• Challenge:
Please duplicate the records starting at the line containing "The height and width of the screenshot is (819, 1456)." and ending at the line containing "pyautogui.click(x=153, y=13)", keeping every line identical.

::: Exercise material

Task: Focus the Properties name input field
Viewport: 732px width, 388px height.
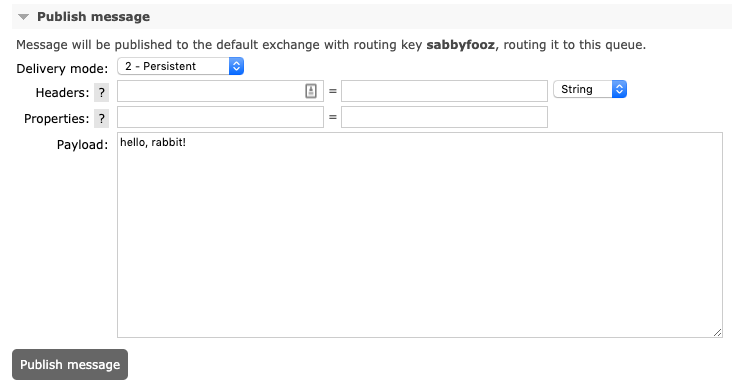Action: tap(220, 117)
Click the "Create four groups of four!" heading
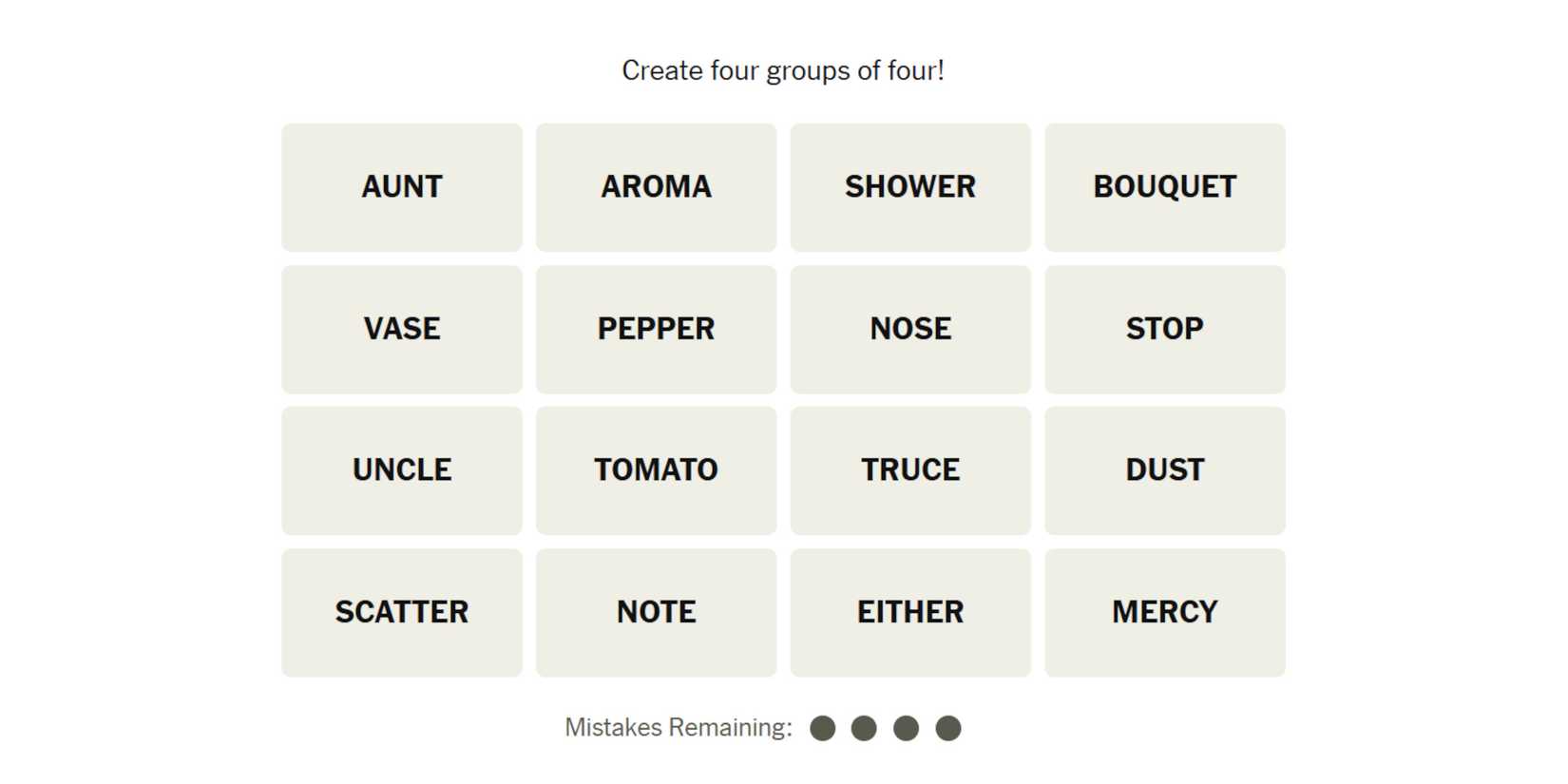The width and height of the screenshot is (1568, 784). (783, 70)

::::::
::: Exercise material

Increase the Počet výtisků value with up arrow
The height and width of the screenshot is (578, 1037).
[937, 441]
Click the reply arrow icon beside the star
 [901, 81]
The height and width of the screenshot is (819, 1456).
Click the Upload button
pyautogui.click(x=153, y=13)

::::::
::: Exercise material

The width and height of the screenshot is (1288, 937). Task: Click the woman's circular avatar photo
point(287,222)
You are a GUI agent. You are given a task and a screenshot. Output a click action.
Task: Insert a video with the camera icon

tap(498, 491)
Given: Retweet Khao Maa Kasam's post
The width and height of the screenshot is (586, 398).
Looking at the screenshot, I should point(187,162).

::::::

• Result of the task:
The height and width of the screenshot is (819, 1456).
Click the Upload button
pyautogui.click(x=153, y=13)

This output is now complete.